One video that went viral, showed a PAS leader allegedly saying that those who voted for Pakatan would go to hell.
Analyst Tunku Mohar Mokhtar, of the International Islamic University of Malaysia, was scathing in his criticism of Muhyiddin, when he spoke to BenarNews before the election.
“He is right-wing, and is not tolerant of other ethnic groups,” Tunku Mohar said.
The recent polls also saw the extensive use of social media to disseminate hate speech, with young people seen spouting far right rhetoric. The origin of these videos was not known.
According to a local not-for-profit journalism initiative, PAS President Abdul Hadi Awang was “one of the key amplifiers of divisive, racist, intolerant and hate-based narratives,” the Malay Mail newspaper reported on Nov. 17.
The social media monitoring initiative undertaken by the Centre for Independent Journalism said that Hadi and PAS had accused rivals DAP of being communists, citing their alleged atheism and “promotion” of LGBTQs.

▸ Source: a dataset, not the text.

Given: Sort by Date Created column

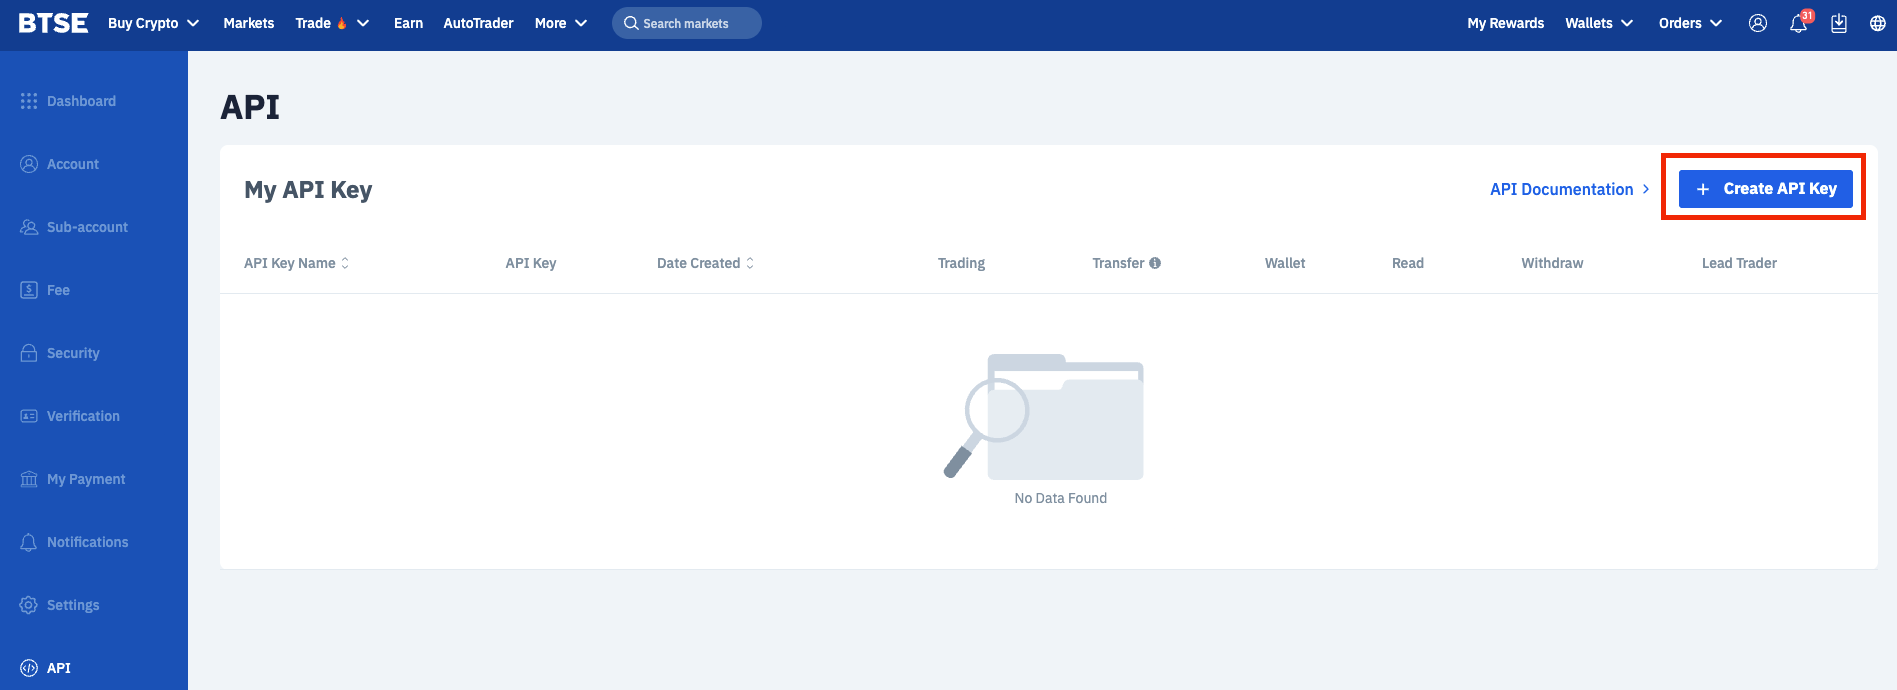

Munira Mustaffa, executive director of the Chasseur Group, a consulting specializing in security challenges, said voters in Malaysia had become bolder in expressing their extreme views.
“The issues and grievances highlighted during the election trails were not novel. This time, however, the reactionary right has become more emboldened,” she told BenarNews.

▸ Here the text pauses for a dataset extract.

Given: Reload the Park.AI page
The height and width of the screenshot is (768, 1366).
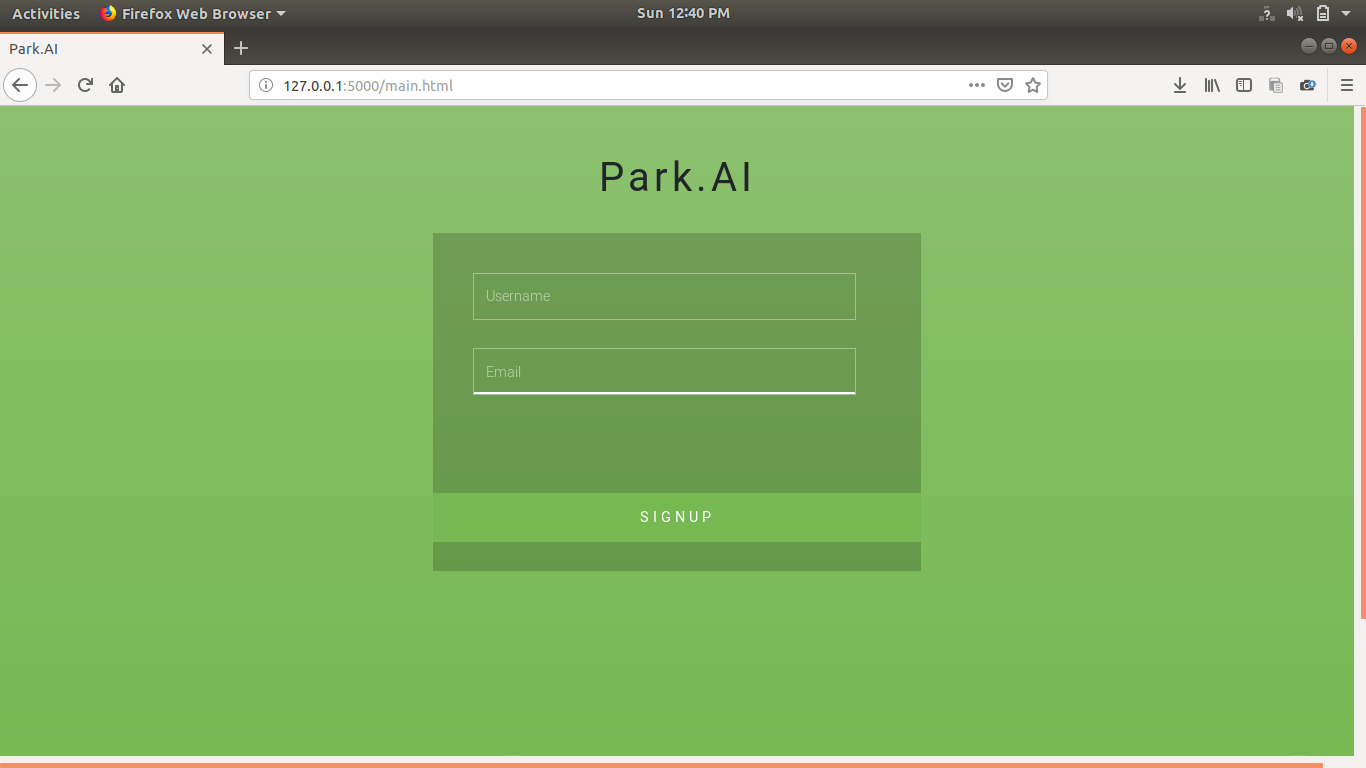Looking at the screenshot, I should pos(85,85).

“We are only realizing it now because political players are becoming increasingly adept at leveraging technology and social media to enhance their campaign trails and political messaging.”
PAS makes a mark
A striking feature of Perikatan’s success was the number of seats that PAS was able to win, both when contesting by itself and under the Perikatan logo. Estimates vary slightly, but PAS says it won 49 seats, the most seats won by a single party.
According to the two analysts, PAS’s large number of wins were due to its alliance with the more organized and strategic Perikatan, and not because of support for a more conservative agenda.
“One cannot equate this [winning more seats] to supporting the massive conservative PAS agenda,” analyst Welsh said.
“Many Perikatan voters didn’t even know that PAS was part of Perikatan. Many of these seats were won from strategic placement, and one has to acknowledge the vast resources that Perikatan had in its campaign.”
But others believe this election marked the rise of PAS.
Writing for BenarNews, analyst Zachary Abuza said that PAS had gone from a party with a power base in the rural and conservative northeast, to a national party.
“This represents a watershed in Malay politics and is evidence of the country’s increasing religiosity and growing intolerance,” wrote Abuza, a professor at the National War College in Washington and an adjunct at Georgetown University.